RADAR24.co.id – Seorang anggota Polres Lampung Selatan berinisial Aipda N ditengarai terlibat dalam kasus tindak pidana narkotika jenis sabu yang terjadi pada Februari 2026 lalu. Ia diduga kuat berperan sebagai pihak yang menyuplai narkotika tersebut kepada seorang pria berinisial U-A, yang bertindak sebagai kaki tangan dalam jaringan peredarannya.
Keterlibatan Aipda N mulai terungkap setelah aparat lebih dulu mengamankan U-A dalam sebuah operasi penindakan narkotika. Berdasarkan hasil pengembangan penyidikan dan keterangan dari tersangka U-A, nama Aipda N kemudian terseret hingga akhirnya diamankan oleh tim dari Seksi Propam Polres Lampung Selatan.
Dilansir Radar24 dari Beritakita Minggu (17/5/2026), proses hukum kasus ini telah berjalan cukup jauh. Surat Pemberitahuan Dimulainya Penyidikan (SPDP) perkara tersebut resmi diserahkan ke Kejaksaan Negeri Lampung Selatan pada 10 Maret 2026 lalu.
Kasat Narkoba Polres Lampung Selatan, AKP Widodo Prasojo, tidak membantah keberadaan kasus tersebut.
“Siap itu mas,” jawab Widodo singkat.
Ketika diminta keterangan lebih rinci, ia menyarankan agar konfirmasi diarahkan kepada pejabat di bawahnya. “Cb cek kanit mas,” tulisnya.

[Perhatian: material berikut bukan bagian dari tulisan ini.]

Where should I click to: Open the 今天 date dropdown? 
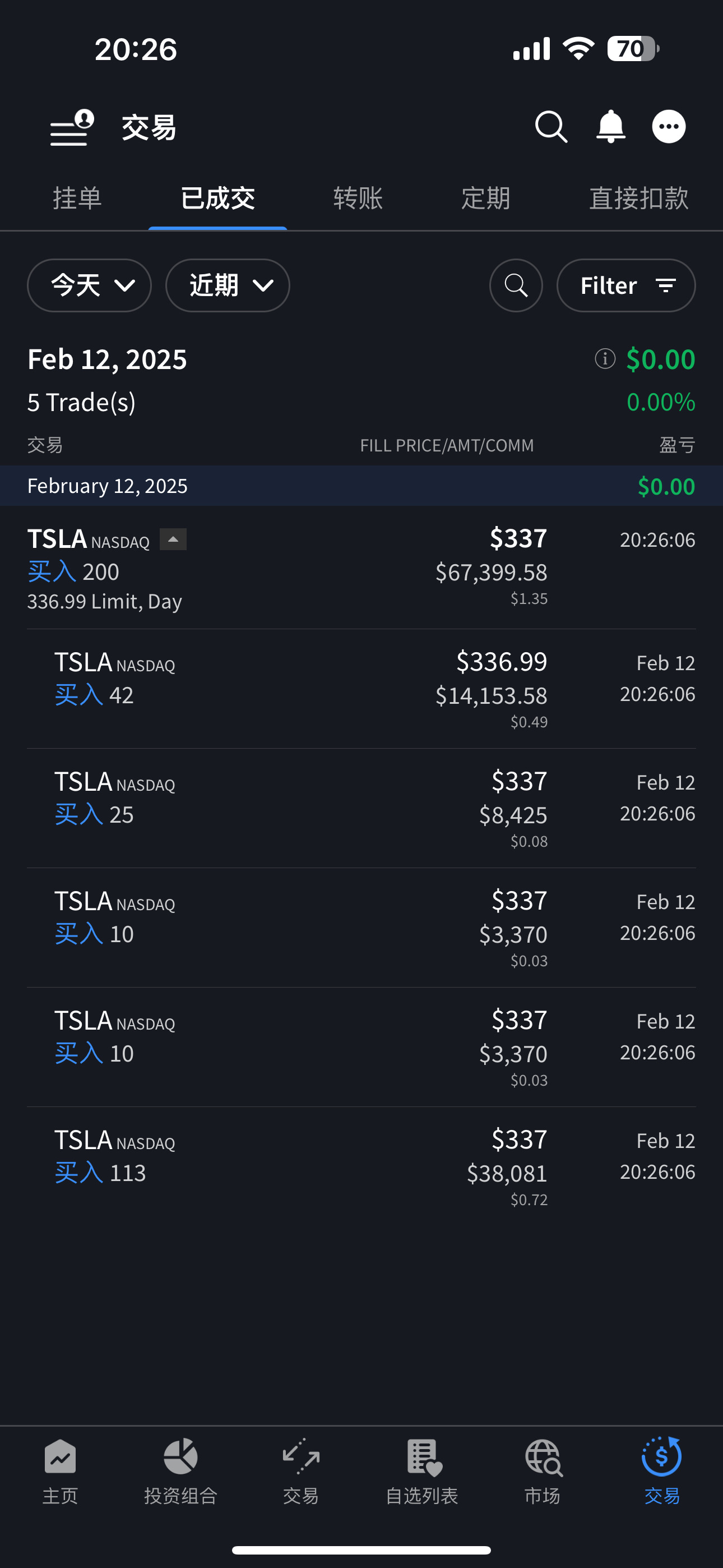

Menanggapi informasi yang menyebutkan bahwa oknum tersebut telah menjalani masa tahanan di lembaga pemasyarakatan, Widodo kembali menanggapi secara singkat membenarkan. “Klo sdh di lapas brti benar,” ujarnya.
Informasi yang dihimpun menyebutkan, Aipda N saat ini sedang menjalani penahanan di Lapas Kelas IIA Kalianda. Fakta yang mencuri perhatian, oknum tersebut diketahui merupakan mantan anggota Satuan Reserse Narkoba Polres Lampung Selatan, yang justru seharusnya menjadi garda terdepan pemberantasan barang haram tersebut.
Rekam jejaknya di satuan tugas narkoba pun cukup bersinar. Ia tercatat pernah menerima penghargaan pada April 2022 berkat kinerjanya yang dianggap berhasil dalam mengungkap kasus narkotika. Bahkan, namanya sempat disorot saat terlibat dalam operasi penangkapan gembong narkoba asal Malaysia, Leong Kim Ping alias Away, pada tahun 2011 silam.
Sementara itu, hingga berita ini diturunkan, Kapolres Lampung Selatan, AKBP Toni Kasmiri, belum memberikan tanggapan atau keterangan apa pun saat dihubungi terkait kasus yang menjerat mantan anggotanya tersebut.